My Groom’s Mistress Tried to Kill Me in a Parking Garage
My Groom’s Mistress Tried to Kill Me in a Parking Garage Chapter 1
The champagne flute in my hand was sweating, a cold, slick counterpoint to the suffocating heat rising in the banquet hall. Around me, the rehearsal dinner was a blur of crystal, candlelight, and the cloying scent of white lilies, but the air felt too thin. I pressed a hand to my sternum, willing my lungs to expand against the familiar, constricting band of my asthma. It was a physical tether, a souvenir from a snowstorm years ago when I’d nearly frozen to death saving the man who was currently checking his watch across the room.
River Edwards stood by the open terrace doors, the Seattle skyline glittering behind him like a promise he wasn’t quite keeping. He looked every inch the golden boy I’d grown up with—impeccable tuxedo, charming smile—but the smile didn't reach his eyes. It stopped at his mouth, tight and rehearsed.
I navigated through the crowd, dodging congratulations that felt more like condolences, and reached for his arm.
"River?" I kept my voice low, intimate. "You haven't touched your wine. Is everything okay?"

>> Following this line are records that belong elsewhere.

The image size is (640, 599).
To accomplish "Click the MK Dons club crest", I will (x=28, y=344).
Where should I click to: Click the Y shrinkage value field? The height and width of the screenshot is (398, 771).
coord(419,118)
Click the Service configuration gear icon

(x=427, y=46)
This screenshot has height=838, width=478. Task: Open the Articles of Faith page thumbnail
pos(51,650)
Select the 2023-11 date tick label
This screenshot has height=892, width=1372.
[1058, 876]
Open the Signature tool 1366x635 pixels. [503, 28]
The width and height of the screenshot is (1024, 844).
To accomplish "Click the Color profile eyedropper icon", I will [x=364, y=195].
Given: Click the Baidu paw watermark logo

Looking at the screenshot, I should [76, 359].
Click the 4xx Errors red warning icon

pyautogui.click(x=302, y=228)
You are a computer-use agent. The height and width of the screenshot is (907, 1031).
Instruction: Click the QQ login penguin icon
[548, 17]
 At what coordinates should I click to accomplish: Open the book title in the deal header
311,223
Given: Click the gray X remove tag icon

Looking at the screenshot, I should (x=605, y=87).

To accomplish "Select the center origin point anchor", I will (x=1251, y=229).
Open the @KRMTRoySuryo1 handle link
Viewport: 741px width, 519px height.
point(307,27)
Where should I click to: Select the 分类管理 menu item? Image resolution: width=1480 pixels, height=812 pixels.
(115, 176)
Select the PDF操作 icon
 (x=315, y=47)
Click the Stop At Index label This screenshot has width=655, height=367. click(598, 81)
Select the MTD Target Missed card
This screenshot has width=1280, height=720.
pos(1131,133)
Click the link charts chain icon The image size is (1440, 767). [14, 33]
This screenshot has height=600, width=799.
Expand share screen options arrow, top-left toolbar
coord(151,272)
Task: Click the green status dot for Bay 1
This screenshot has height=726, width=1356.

He flinched. subtle, but there. He pulled his arm away under the guise of adjusting his cufflink. "Not now, Sophia. I have to take this call. Business. It can't wait."
"It's our rehearsal dinner," I said, the tug-of-war beginning. I held my ground, searching his face for the boy I knew. "The partners can wait until Monday."
"The merger doesn't care about weddings," he snapped, his tone sharp enough to cut through the ambient jazz. He turned his back on me, phone already pressed to his ear, walking away without a backward glance.
I stood frozen, the rejection stinging my cheeks. A hand gripped my shoulder—firm, grounding.
"He’s acting like he’s brokering a hostage negotiation, not preparing to say 'I do,'" London murmured, her voice laced with the protective venom she usually reserved for anyone who looked at me sideways. She swirled her martini, her eyes narrowing at River’s retreating back. "Soph, are you sure about this? He's been... off. For weeks."
"He's just stressed," I lied, though the tightness in my chest coiled tighter. "I have his gift. The vintage watch. I’m going to find him, give it to him in private. Remind him why we’re doing this."
London didn't look convinced, but she let me go. "I'll be at the bar. Screaming internally."
I slipped out of the ballroom, clutching the velvet box in my clammy palm. The hallway was dim, the noise of the party fading into a dull roar. I checked the terrace, then the lounge. Empty. Voices drifted from the library, the heavy oak door cracked open just an inch.
I moved to push it open, ready to apologize for interrupting, when a laugh stopped me. It wasn't River’s public laugh—polite and measured. It was his real laugh, loose and arrogant.
"...she has no idea, Mya. She’s so wrapped up in the fairy tale, she wouldn't see a train wreck if it hit her."
My hand hovered over the wood. The air in the hallway seemed to vanish.
"And the switch?" A woman’s voice. Smooth, syrupy. Mya Johnston.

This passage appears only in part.